小課題 A → 人物紹介の抜粋では、フランツ・デピネーはアルベール・ド・モルセールとどこで出会ったとされていますか？
小課題 B → 人物紹介の抜粋を、最後の文の後から書き継いでください。

身分は宇宙軍の将軍。アルベール・ド・モルセールの父親。グレーの髪に髭をたくわえている。東方銀河と地球との貿易で栄えた星ジャニナを最後まで守った英雄とされ、次期大統領の椅子を狙えるほどの権力を持っている。 パリ高等法院の主席判事ジェラール・ド・ヴィルフォールや銀行頭取のダングラール男爵とも交流がある。紳士然としており、息子のアルベールにも妻のメルセデス・ド・モルセールにも愛情を注ぐが、野心家で嫉妬深い面も見え隠れする。 葬儀案内状に記されたエドモン・ダンテスの名に怯え、何らかの後ろ暗いかかわりがあることが示唆される。

フランツ・デピネー (ふらんつでぴねー)

センターで分けた金髪が特徴。身分は男爵で、貴族らしいスマートさを持ち、外交の仕事を目指すが、父親とは死別し、家は没落している。父の葬儀で出会ったアルベール・ド・モルセールとは幼なじみで親友であり、それ以上に篤い親愛の情を抱いている様子で、身を挺して彼を救うために行動する。 アルベールの婚約者ユージェニー・ド・ダングラールとも仲が良い。婚約者のヴァランティーヌ・ド・ヴィルフォールへは無関心なそぶりを見せているが、友人となった青年マクシミリアン・モレルが彼女に好意を寄せていることを知り、彼らの幸せを願い助力する。 モンテ・クリスト伯爵に心酔するアルベールに危うさを感じ、伯爵について独自の調査を行なう。

エドモン・ダンテス (えどもんだんてす)

当初は直接登場せず、アルベール・ド・モルセールの父親フェルナン・ド・モルセール、その知人のジェラール・ド・ヴィルフォール、ダングラール男爵らのもとに、この名の人物の葬儀案内状が届き、三人を驚愕させ、過去に何らかの事件があったことを示唆する。 不審に思ったアルベールの親友フランツ・デピネーはこの名前の男性について調査することとなる。のちにアルベールやフランツの友人マクシミリアン・モレルの実家のモレル商会と関係が深い人物と判明する。

モンテ・クリスト伯爵 (もんてくりすとはくしゃく)

身分は伯爵だが、出自は不明。東方宇宙の田舎貴族を自称し、異様な風貌から吸血鬼との噂がある。莫大な富と権力を持ち、優雅な物腰とカリスマ的な存在感で社交界の花形となる。目は赤と緑のオッドアイ。 髭をたくわえており、長髪の間から尖った耳がのぞき、時折額に目のような禍々しい紋章が浮かび上がる。食事はせず、ほぼカプセルの薬のみを摂取して生きている。月面都市ルナにてアルベール・ド・モルセールと出会い、ある事件がきっかけで恩人となり慕われる。 その縁でパリの社交界にてアルベールの父で将軍のフェルナン・ド・モルセールやダングラール男爵、 ジェラール・ド・ヴィルフォール主席判事ら実力者らとも知己を得るが、ある目的を持っていた。 社交の場では謎の美女エデを伴うこともある。また、褐色の肌にサングラスで体格の良いジョヴァンニ・ベルッチオや、リーゼントが特徴で口が達者なバティスタン、異星人で治癒能力などを持つアリらが家令として付き添い、慕われている。 ベルッチオには「巌窟王」の名で呼ばれることもある。過去の壮絶な事情により肉体が結晶化したとされる存在。

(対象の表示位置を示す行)
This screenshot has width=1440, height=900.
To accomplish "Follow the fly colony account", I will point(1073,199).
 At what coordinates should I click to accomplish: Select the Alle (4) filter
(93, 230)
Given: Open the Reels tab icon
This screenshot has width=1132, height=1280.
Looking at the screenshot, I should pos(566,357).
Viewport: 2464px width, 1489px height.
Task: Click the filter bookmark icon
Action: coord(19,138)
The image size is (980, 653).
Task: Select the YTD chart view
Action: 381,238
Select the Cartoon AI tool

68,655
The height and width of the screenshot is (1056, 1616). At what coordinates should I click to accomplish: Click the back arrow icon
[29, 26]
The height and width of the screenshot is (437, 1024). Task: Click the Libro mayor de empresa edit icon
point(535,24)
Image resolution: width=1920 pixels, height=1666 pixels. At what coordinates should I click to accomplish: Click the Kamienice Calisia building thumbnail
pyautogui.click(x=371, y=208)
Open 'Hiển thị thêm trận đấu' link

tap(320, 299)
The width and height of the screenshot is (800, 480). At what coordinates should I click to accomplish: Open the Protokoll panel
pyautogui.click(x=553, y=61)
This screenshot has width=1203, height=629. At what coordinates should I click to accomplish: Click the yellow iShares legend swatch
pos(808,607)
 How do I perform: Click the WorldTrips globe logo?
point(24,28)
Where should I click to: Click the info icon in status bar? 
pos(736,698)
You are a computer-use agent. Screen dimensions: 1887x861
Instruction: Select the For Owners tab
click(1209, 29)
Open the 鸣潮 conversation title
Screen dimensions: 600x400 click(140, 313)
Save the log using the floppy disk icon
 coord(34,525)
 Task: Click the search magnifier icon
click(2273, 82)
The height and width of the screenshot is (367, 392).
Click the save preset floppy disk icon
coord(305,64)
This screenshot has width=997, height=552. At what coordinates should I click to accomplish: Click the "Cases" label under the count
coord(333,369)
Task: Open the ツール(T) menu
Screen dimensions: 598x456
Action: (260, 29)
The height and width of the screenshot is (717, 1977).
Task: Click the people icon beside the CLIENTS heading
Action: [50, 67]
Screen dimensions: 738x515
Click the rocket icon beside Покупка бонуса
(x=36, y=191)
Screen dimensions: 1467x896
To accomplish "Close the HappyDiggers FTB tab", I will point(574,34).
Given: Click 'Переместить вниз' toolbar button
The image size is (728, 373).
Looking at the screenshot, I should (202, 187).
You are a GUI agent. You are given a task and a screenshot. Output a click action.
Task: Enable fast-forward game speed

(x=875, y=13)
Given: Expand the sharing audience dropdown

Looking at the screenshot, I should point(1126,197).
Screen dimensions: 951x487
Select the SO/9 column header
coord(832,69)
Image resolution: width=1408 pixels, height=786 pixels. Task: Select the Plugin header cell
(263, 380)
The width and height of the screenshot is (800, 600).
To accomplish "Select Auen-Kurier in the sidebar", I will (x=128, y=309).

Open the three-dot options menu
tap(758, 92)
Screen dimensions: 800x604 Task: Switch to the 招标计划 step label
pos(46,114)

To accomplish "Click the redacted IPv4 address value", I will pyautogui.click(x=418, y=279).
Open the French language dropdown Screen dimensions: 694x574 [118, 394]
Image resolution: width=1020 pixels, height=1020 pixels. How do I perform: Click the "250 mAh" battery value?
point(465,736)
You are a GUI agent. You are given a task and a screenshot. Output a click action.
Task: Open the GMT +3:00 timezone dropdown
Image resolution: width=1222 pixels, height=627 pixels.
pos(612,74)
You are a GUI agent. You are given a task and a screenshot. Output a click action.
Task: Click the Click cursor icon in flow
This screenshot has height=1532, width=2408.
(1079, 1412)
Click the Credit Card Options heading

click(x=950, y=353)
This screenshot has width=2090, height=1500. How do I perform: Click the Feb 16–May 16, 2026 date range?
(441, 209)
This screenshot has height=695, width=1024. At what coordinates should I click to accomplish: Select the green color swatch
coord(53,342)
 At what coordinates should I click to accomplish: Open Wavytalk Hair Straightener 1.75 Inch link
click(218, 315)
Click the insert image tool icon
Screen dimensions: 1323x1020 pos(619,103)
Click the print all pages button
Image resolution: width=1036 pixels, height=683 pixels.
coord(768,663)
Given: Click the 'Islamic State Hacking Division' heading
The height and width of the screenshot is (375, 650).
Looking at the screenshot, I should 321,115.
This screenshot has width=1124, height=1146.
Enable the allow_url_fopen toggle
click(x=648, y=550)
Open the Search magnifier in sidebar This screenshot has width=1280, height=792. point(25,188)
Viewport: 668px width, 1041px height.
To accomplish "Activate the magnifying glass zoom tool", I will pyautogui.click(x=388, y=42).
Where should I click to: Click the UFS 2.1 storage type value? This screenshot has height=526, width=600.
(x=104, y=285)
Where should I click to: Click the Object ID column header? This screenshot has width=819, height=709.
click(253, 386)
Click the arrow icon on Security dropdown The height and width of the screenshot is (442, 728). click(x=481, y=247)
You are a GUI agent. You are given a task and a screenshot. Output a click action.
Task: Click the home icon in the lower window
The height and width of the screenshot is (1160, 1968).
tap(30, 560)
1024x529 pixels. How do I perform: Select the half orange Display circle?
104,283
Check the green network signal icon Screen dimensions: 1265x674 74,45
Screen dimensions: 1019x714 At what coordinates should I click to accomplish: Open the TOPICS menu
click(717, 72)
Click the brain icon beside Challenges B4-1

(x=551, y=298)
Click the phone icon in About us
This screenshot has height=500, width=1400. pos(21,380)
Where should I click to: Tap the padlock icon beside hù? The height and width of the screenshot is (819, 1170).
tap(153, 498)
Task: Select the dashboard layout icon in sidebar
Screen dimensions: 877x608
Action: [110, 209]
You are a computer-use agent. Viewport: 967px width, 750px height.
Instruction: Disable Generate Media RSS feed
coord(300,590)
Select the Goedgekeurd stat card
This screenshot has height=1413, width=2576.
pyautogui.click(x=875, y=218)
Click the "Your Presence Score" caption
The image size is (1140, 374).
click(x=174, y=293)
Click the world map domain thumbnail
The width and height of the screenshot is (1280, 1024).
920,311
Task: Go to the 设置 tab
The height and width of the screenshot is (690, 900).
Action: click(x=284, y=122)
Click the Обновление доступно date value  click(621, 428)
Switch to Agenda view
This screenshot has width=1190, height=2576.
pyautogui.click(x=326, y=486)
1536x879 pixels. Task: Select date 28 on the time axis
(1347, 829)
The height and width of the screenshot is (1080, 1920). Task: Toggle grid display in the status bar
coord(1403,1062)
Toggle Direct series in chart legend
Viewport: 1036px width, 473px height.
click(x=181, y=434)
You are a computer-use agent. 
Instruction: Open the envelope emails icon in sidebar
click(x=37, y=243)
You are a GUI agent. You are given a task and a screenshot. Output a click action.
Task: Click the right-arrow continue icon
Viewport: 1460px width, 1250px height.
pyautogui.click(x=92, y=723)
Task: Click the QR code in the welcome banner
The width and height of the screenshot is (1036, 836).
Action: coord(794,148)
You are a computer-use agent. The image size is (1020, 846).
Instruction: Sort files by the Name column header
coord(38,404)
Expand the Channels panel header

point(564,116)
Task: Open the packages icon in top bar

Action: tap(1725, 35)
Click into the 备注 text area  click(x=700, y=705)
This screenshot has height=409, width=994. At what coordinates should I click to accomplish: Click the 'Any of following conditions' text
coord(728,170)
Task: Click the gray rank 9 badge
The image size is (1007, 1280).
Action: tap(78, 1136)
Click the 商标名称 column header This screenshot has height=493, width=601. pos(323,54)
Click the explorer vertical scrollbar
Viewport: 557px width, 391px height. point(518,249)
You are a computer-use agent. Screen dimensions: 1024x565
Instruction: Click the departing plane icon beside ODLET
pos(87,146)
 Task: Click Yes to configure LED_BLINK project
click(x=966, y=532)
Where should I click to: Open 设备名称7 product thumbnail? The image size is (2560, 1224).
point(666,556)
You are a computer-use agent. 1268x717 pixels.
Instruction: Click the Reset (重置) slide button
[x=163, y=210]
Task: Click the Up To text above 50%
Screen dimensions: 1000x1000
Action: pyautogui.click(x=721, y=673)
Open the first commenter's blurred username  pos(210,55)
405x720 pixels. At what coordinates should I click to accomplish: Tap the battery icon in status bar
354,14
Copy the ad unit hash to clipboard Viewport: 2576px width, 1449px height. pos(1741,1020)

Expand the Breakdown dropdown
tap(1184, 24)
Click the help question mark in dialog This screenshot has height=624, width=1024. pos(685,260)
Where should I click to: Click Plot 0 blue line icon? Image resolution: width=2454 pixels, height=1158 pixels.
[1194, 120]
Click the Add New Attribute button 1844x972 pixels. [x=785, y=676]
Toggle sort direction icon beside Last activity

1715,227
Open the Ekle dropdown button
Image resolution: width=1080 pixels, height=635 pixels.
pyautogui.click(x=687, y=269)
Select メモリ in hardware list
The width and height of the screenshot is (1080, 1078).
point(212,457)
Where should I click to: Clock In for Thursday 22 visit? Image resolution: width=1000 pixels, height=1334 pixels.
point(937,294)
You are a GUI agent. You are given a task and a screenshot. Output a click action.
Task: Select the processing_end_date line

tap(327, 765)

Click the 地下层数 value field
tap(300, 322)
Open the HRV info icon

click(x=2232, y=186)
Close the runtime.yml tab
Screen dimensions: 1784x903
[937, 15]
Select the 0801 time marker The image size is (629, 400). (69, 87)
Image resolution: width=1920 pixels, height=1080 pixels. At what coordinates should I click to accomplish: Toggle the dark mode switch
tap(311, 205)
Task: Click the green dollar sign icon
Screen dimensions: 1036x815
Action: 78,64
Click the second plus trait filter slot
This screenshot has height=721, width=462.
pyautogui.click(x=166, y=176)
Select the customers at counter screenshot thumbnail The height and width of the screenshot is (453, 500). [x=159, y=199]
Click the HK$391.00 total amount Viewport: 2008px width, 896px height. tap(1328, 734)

解答 A → 父の葬儀で出会ったとされています。

解答 B →
マクシミリアン・モレル (まくしみりあんもれる)

平民出身の陸軍大尉。軍の特殊部隊に所属していたため、筋肉強化処置が施されており、立派な体躯を持つ。不器用なほど真面目で誠実な好青年。実家は祖父の代から貿易商モレル商会を営んでいる。アルベール・ド・モルセールの女友達で、アルベールの親友フランツ・デピネーの婚約者でもあるヴァランティーヌ・ド・ヴィルフォールに恋して真っ向から求婚し、最初は拒絶されるが徐々に好意を深め合う。 ヴァランティーヌが毒殺されるおそれがあることを知り、フランツらの協力を得て、危険を顧みず救出する。 ¶。

ユージェニー・ド・ダングラール (ゆーじぇにーどだんぐらーる)

金髪のショートカットの可憐な女性。アルベール・ド・モルセールの婚約者で幼なじみ。銀行の頭取であるダングラール男爵の令嬢だが、自身で車を運転するなど活発な性格。アルベールを子ども扱いし、喧嘩になることもあるが、相思相愛の仲である。 ピアノを得意としており、ピアニストを目指している。社交的で明るく振る舞うが、母のビクトリア・ド・ダングラールが友人男性と不倫していることを知り、嫌悪している。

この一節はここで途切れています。